Fischer perse la prima partita, si rifiutò di giocare la seconda se non fossero state spente le telecamere che riprendevano la sfida. Non gli venne concesso, perse a tavolino. Nella terza tornò a giocare, ottenendo che la partita fosse disputata in una sala più piccola: la vinse. Fu la sua prima vittoria con Spassky: in precedenza i due avevano giocato cinque partite, con tre vittorie per il russo e due pareggi. Da allora Fischer infilò una serie di vittorie, nelle partite 4,5 e 6. Dopo la sesta, con cui passava in testa nel punteggio generale, Spassky si unì agli applausi del pubblico per il rivale, riconoscendogli un’ottima prestazione.
Dopo la vittoria nella tredicesima partita Fischer si trovò con un consistente vantaggio, 7,5 a 5: aveva criticato il formato della finale, perché permetteva a chi era in vantaggio di puntare al pareggio, con tecniche difensive, per restare davanti e avvicinarsi ai 12,5 punti necessari per vincere. Adottò però proprio questa strategia, e le seguenti sette partite finirono in pareggio. Nella partita numero 21 ottenne il punto che gli mancava per vincere. Dopo 40 mosse senza un vincitore la partita veniva sospesa e ripresa il giorno seguente, ma il 31 agosto Spassky concesse a Fischer la vittoria senza riprendere a giocare.
Quando Fischer tornò negli Stati Uniti le celebrazioni furono notevoli e la vittoria fu festeggiata anche come un successo simbolico e politico. Spassky fu accolto con freddezza in Unione Sovietica e negli anni successivi gli fu vietato di viaggiare all’estero, cosa che limitava molto le sue possibilità di partecipare ai tornei. Nel 1975 conobbe Marina Stcherbatcheff, segretaria all’ambasciata francese a Mosca: si sposarono e si trasferirono in Francia. Spassky divenne cittadino francese nel 1978.
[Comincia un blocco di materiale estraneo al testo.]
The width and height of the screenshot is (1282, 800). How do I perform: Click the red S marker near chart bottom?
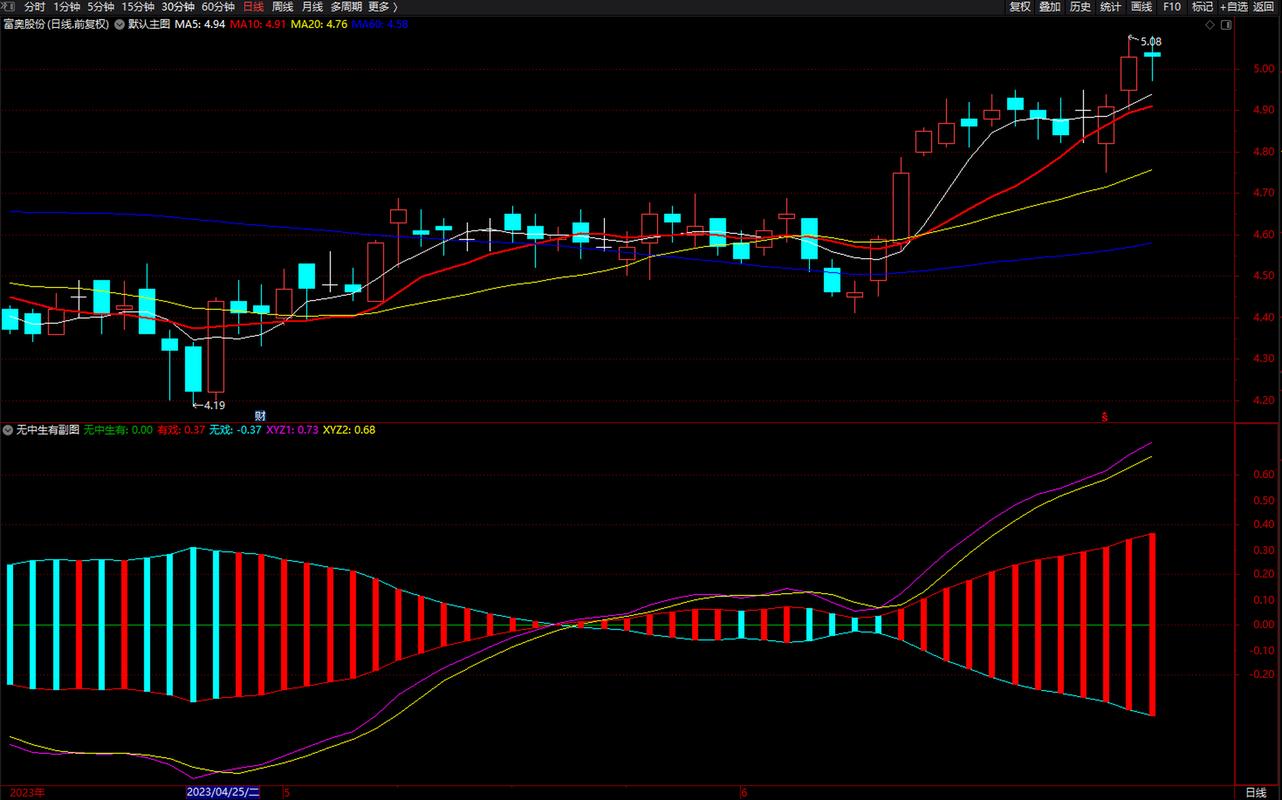click(x=1106, y=416)
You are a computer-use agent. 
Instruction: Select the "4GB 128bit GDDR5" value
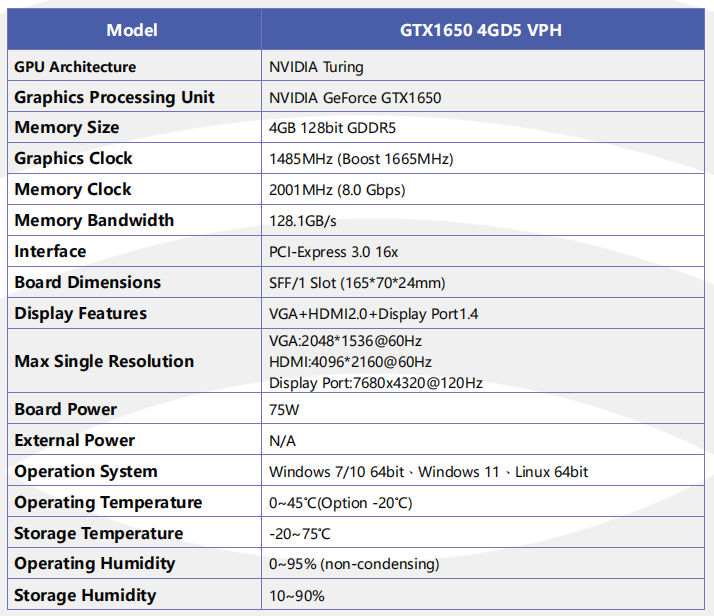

Nel 1975 Fischer si rifiutò di giocare i successivi campionati del mondo contro il sovietico Anatoly Karpov, proprio per una disputa sul formato della sfida: non voleva ripetere quello dei 12 punti e mezzo, che favoriva i pareggi. Le trattative con la federazione non portarono a nulla, Fischer non rispose ad alcuni ultimatum e quindi vittoria e titolo furono assegnati d’ufficio a Karpov, che restò campione fino al 1985, quando perse con Garry Kasparov. Gli Stati Uniti non hanno avuto un altro campione del mondo dopo Fischer.

Boris Spassky e Bobby Fischer durante la rivincita del 1992 (AP Photo/Milos Vukadiovic)
La notorietà della sfida del secolo portò a una rivincita fra Fischer e Spassky, nel 1992, vent’anni dopo: i due giocatori avevano passato da tempo i loro momenti di migliori prestazioni e la sfida non era riconosciuta ufficialmente, ma ottenne comunque grande attenzione. Vinse ancora Fischer, per 10-5, in un formato che non contava i pareggi. Si autoproclamò campione del mondo.